We believe the PM is well-placed to lead Australia back into more active international engagement, and in doing so bind us more tightly to our allies. This is the chance to give the lie to allegations of "Fortress Australia".
We expect major initiatives to be put forward at this G7 summit, on both an accelerated international vaccine rollout and climate change. In both cases, these are challenging issues requiring major domestic efforts and support for local communities, but those efforts ultimately cannot succeed if they are not joined strongly to additional global efforts.
Australia should build on the visionary Quad agreement in March to produce, deliver and effectively use 1 billion vaccines. We recognise and applaud that the Quad agreement came on top of substantial Australian bilateral support for countries in the Pacific and south-east Asia, worth more than $500 million.

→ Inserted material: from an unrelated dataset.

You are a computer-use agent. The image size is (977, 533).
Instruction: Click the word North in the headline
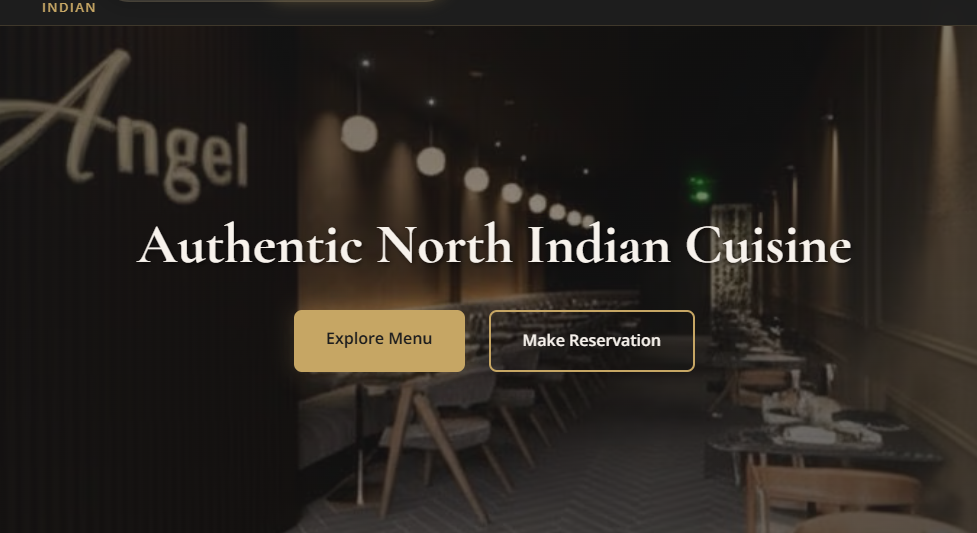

Some may argue we have done enough already, but our self-interest says otherwise. Without additional action, it will be many years before global vaccination is achieved. Every day lost raises the chances of more dangerous, more transmissible variants beating our defences and undermining all the progress made - and all of the sacrifices of the Australian people.
We welcome the PM's recent announcement of additional Australian support for the COVAX mechanism that helps developing countries finance effective vaccines, bringing our total support to $130 million. This is another positive step in the right direction. However, COVAX remains severely underfunded, and Australian contributions are about half those of comparable countries.

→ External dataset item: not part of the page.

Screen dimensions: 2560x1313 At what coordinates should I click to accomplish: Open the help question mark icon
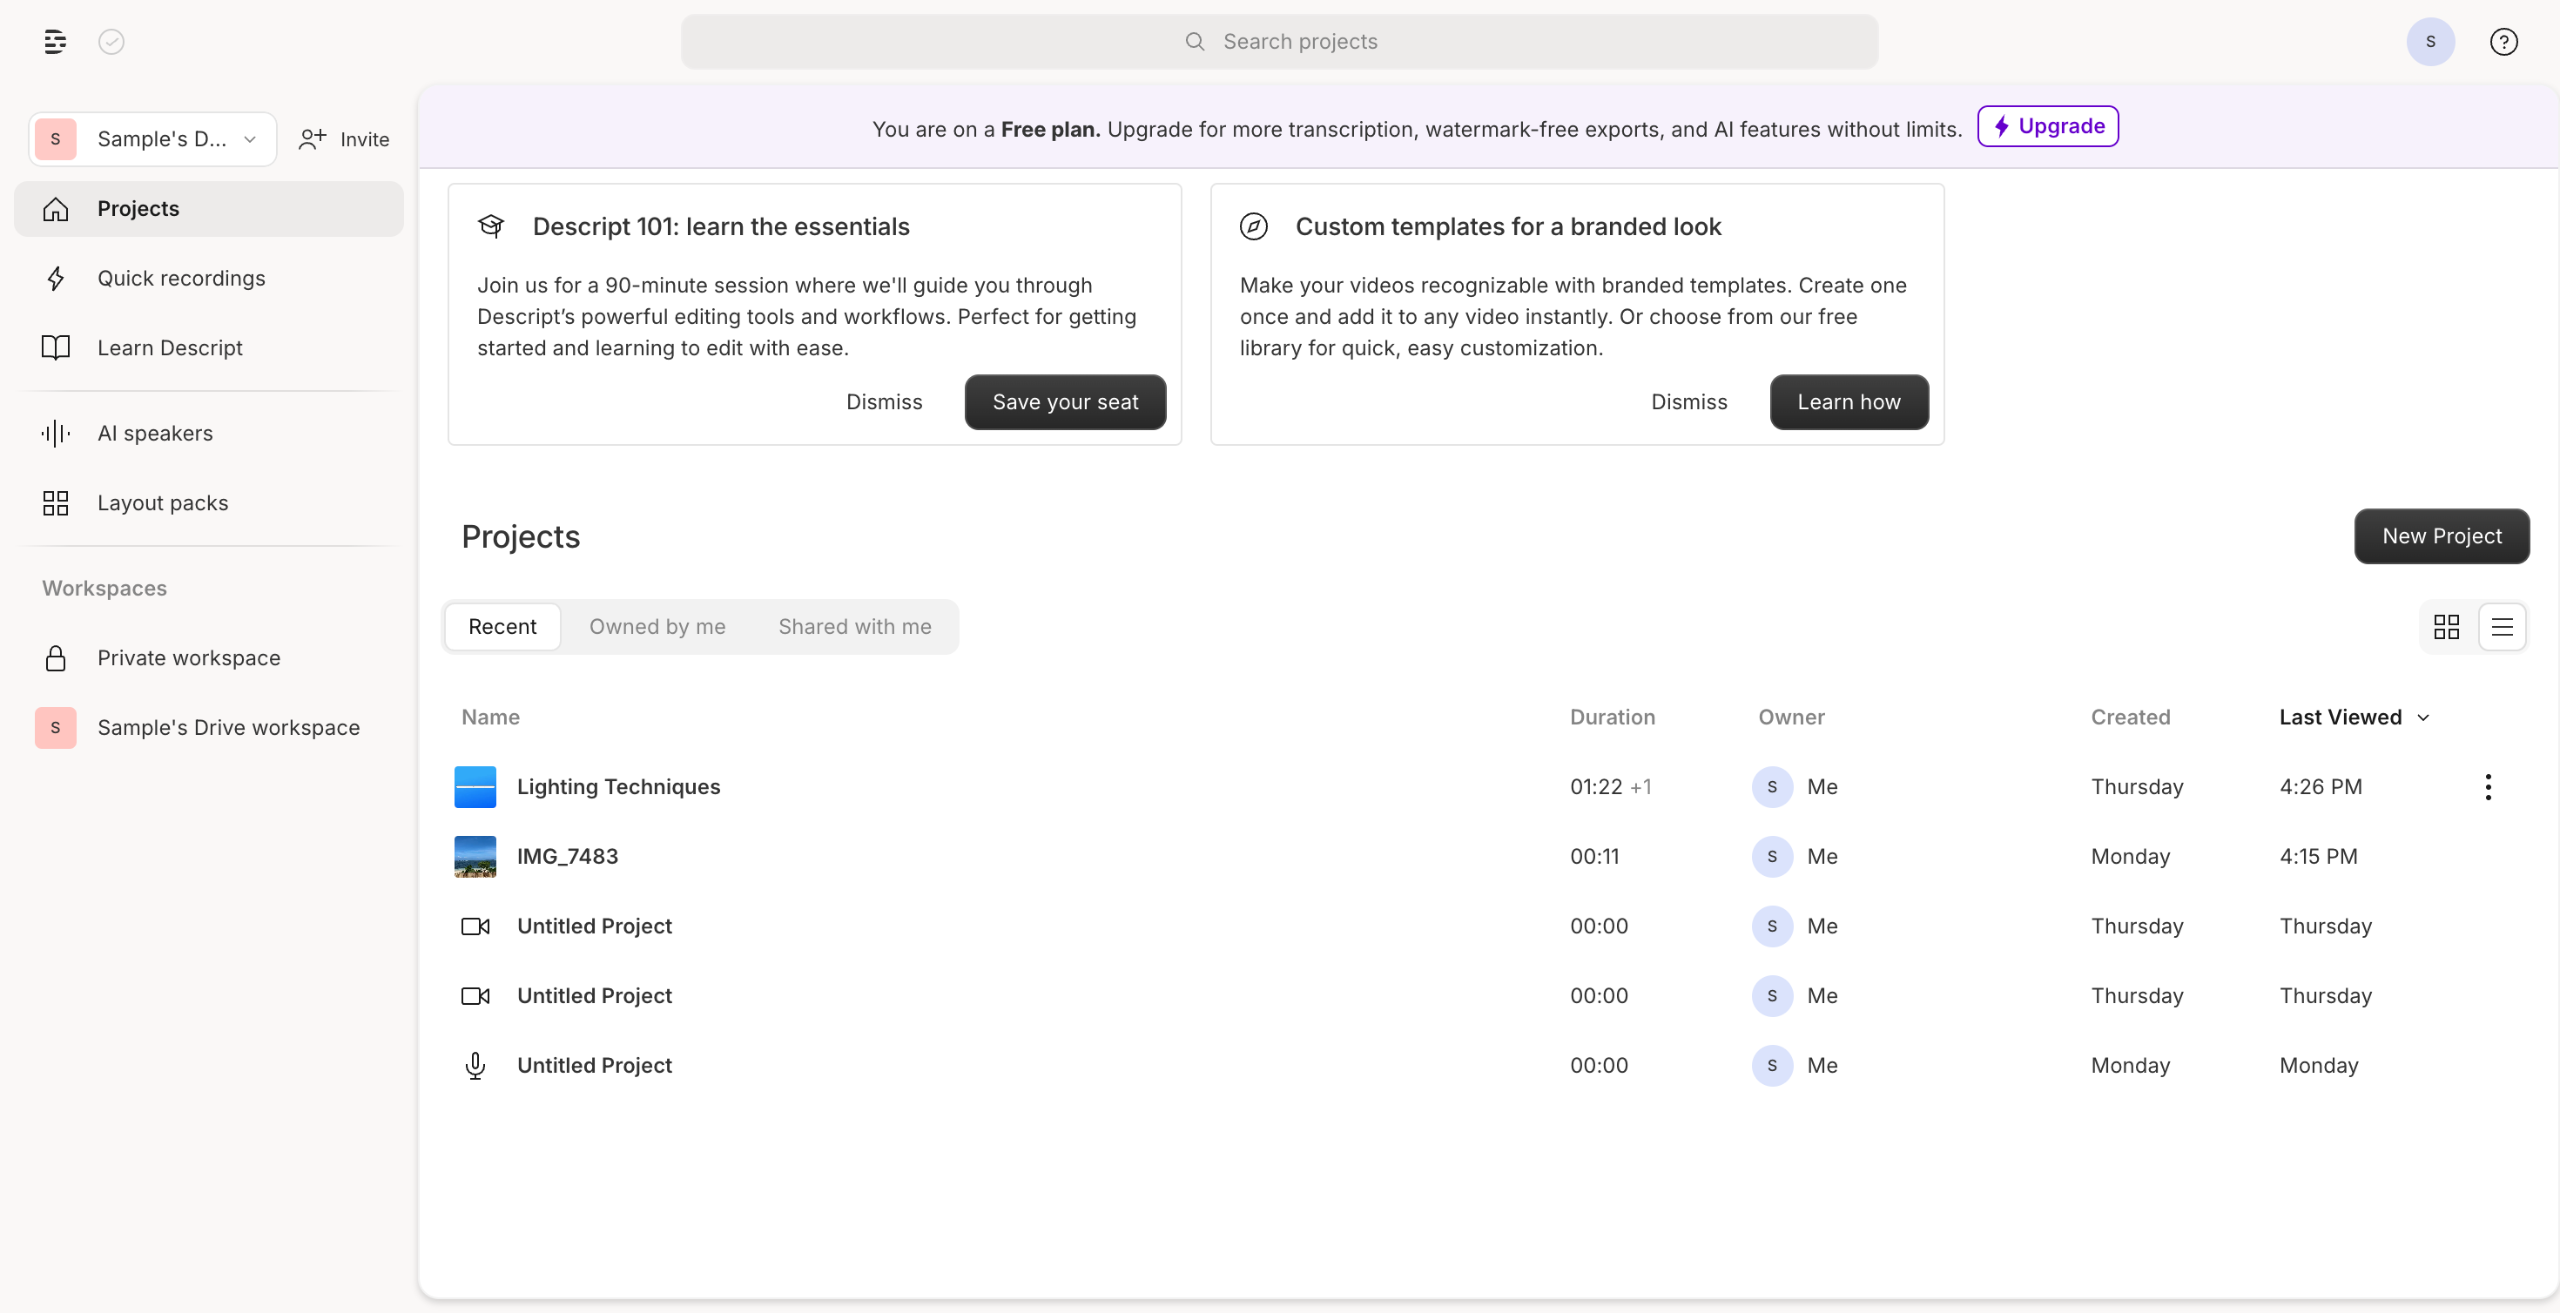(2503, 41)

The World Health Organization (WHO) is warning that a combination of underfunding and supply constraints have combined to leave COVAX 200 million doses behind where it should be at this time. The G7 will need to adopt a much more ambitious tone and pace to defeat the pandemic in lower-income countries.
Australia can help by contributing and encouraging additional COVAX funding, but also by helping broker agreement between vaccine developers and capable developing countries looking to ramp up local and regional vaccine production, distribution and use.
The private sector has played a crucial role in vaccine development and understandably does not want to lose its intellectual property.
However we are facing a global, once-in-100-years crisis that requires special measures. Vaccine development has relied as much on a bedrock of publicly funded, pure scientific research and massive public sector investment, including advance purchase orders, as it has on commercial innovation.
Therefore, we favour hammering out a common framework to govern voluntary deals to accelerate vaccine production. We note the OECD's recent report, Access to COVID-19 vaccines: Global Approaches in a global crisis, which highlights potential global income gains of $US9 trillion between 2020 and 2025 if we make faster progress on ending the pandemic.
The report points to our collective error in not dealing with intellectual property sharing at the outset. That should not stop us from doing so now. Australian pragmatism can help expand global vaccine availability in a very impactful way.
At the G7, there is a chance for Australia to return to its record of active internationalism. We have been invited as a creative middle power. We can be clear-headed and "realist", but also champion the virtues of global problem-solving.
By marrying hard power and soft power, we can deliver smart power.
We wish the Prime Minister every success.
- The above article is a joint statement from the heads of The International Development Contractors Community (Stuart Schaefer), The Australian Council for International Development (Marc Purcell) and The Burnet Institute (Professor Brendan Crabb).